#### WHAT TO DO:
Please write out the whole listing below word for word, leaving out the pictures.

#### TASK DATA:
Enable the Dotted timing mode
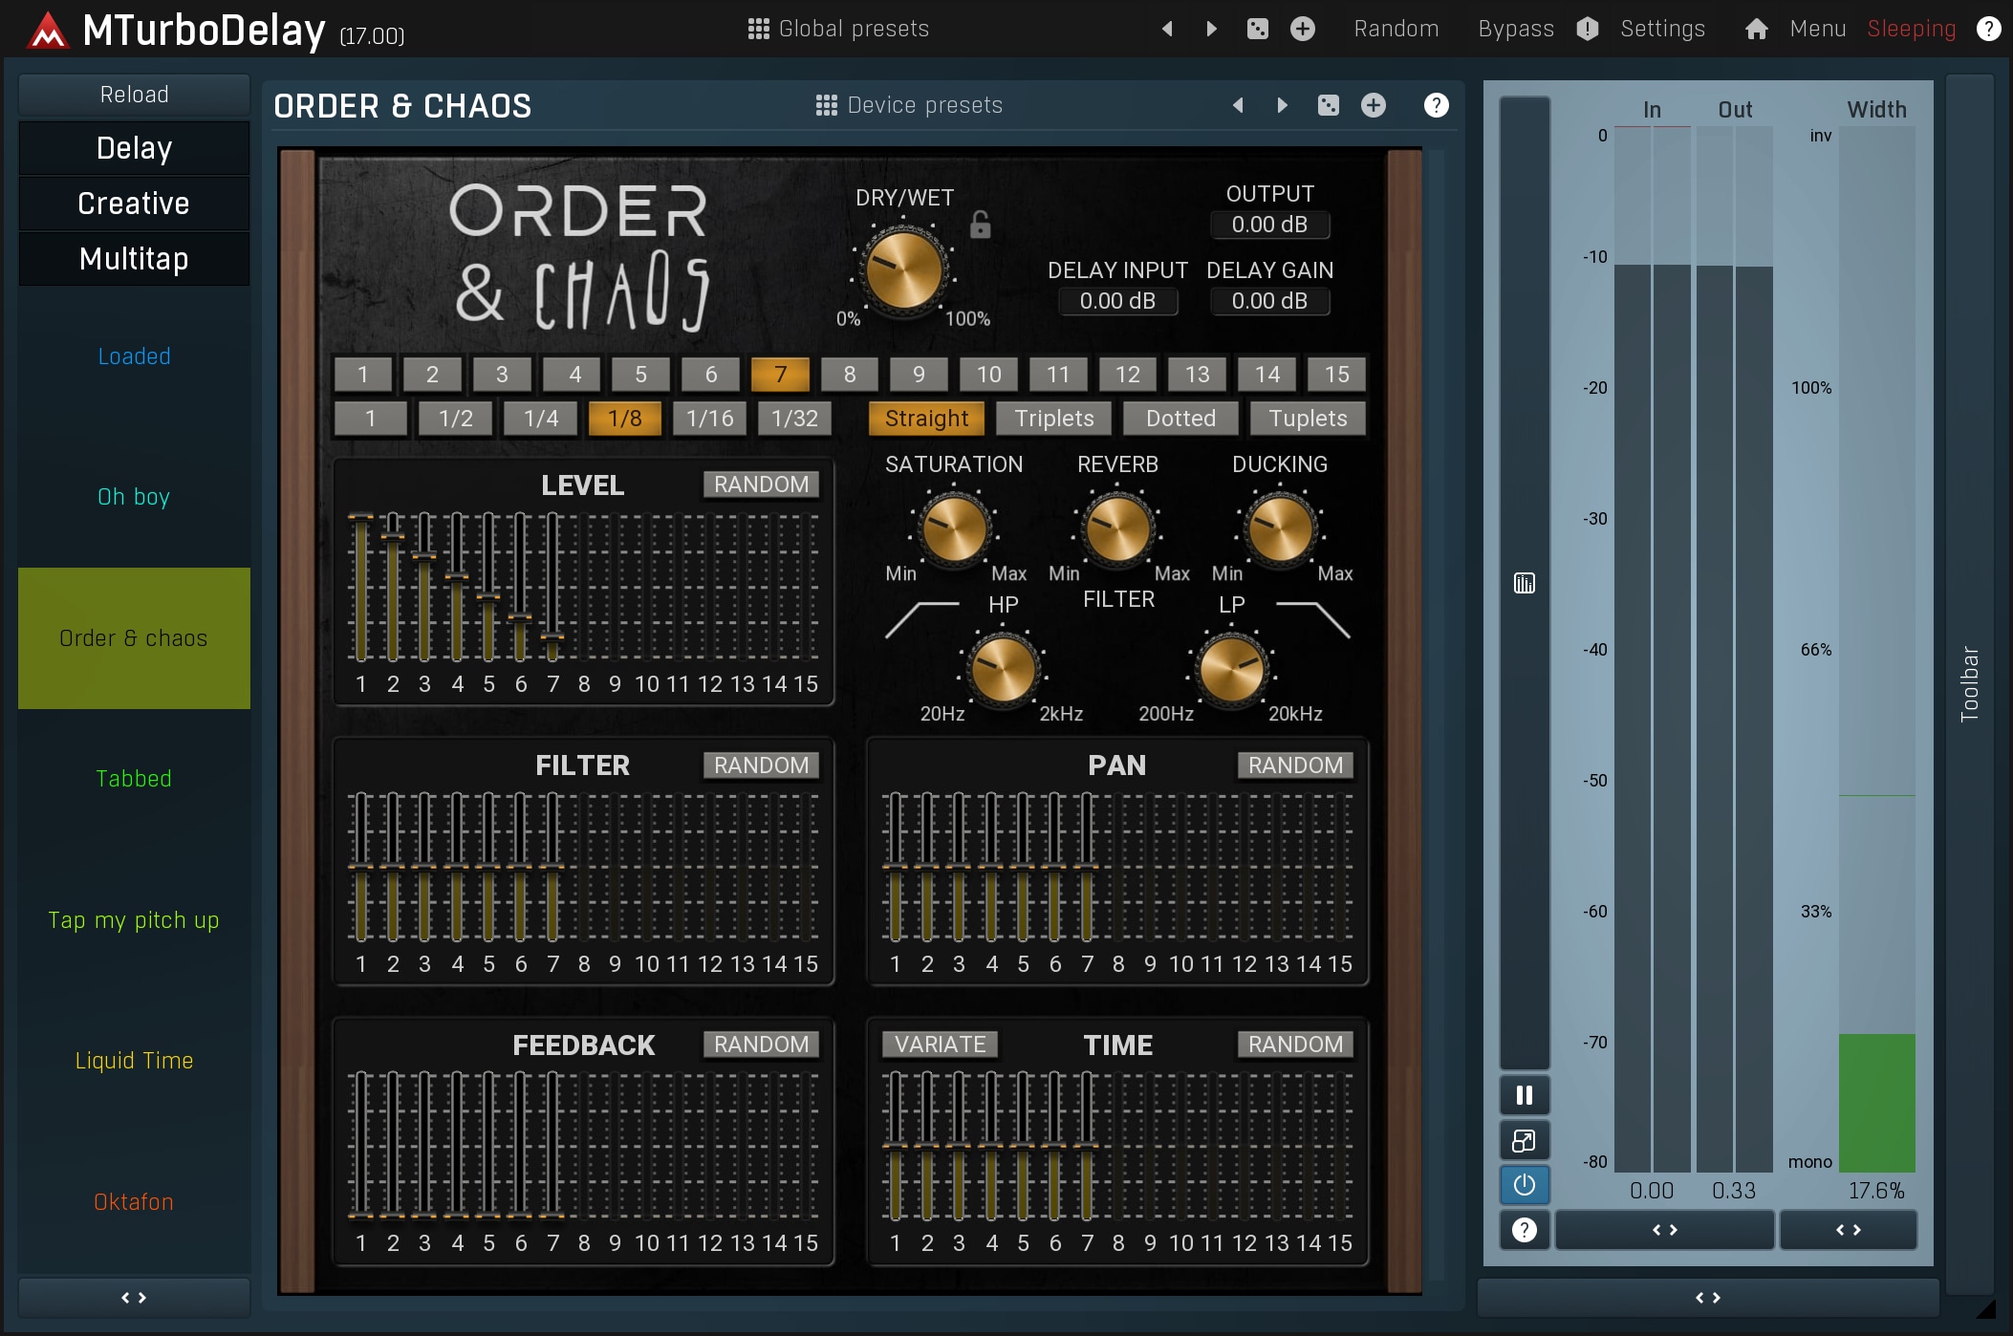 pos(1180,419)
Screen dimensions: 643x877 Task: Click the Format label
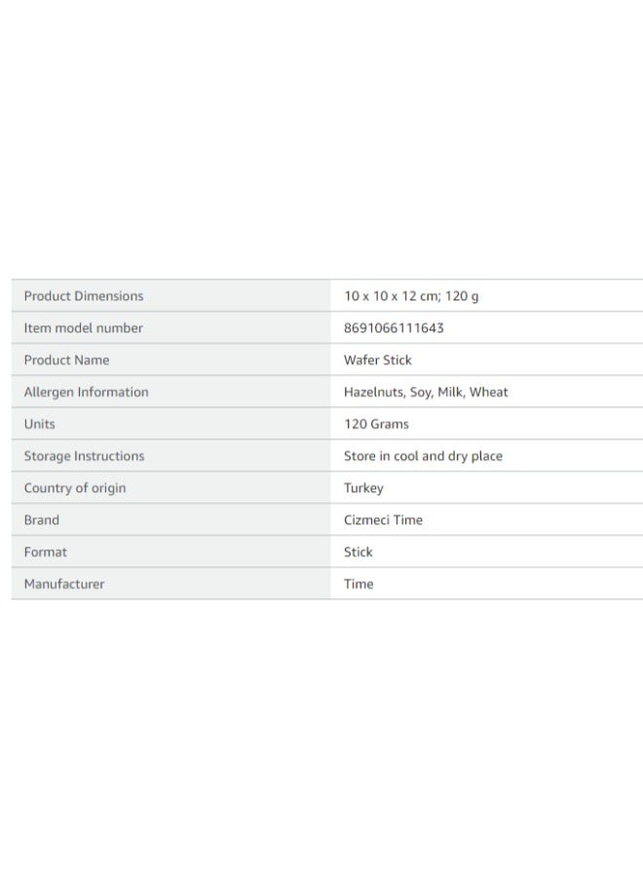(45, 552)
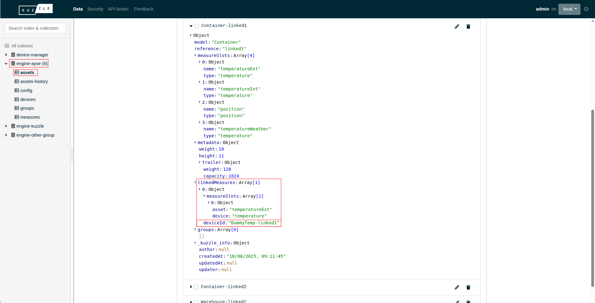Focus the Search index & collection field
The image size is (595, 303).
point(35,28)
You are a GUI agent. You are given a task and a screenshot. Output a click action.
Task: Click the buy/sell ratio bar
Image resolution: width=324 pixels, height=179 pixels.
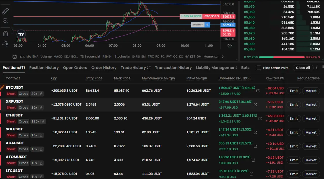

#### THE COMPLETED TASK:
Enable the Dotted timing mode
 pos(1180,419)
Screen dimensions: 643x877 Task: Click the Format label
(45, 552)
Focus the Search index & collection field
The image size is (595, 303).
point(35,28)
You are a GUI agent. You are given a task and a screenshot. Output a click action.
Task: Click the buy/sell ratio bar
Image resolution: width=324 pixels, height=179 pixels.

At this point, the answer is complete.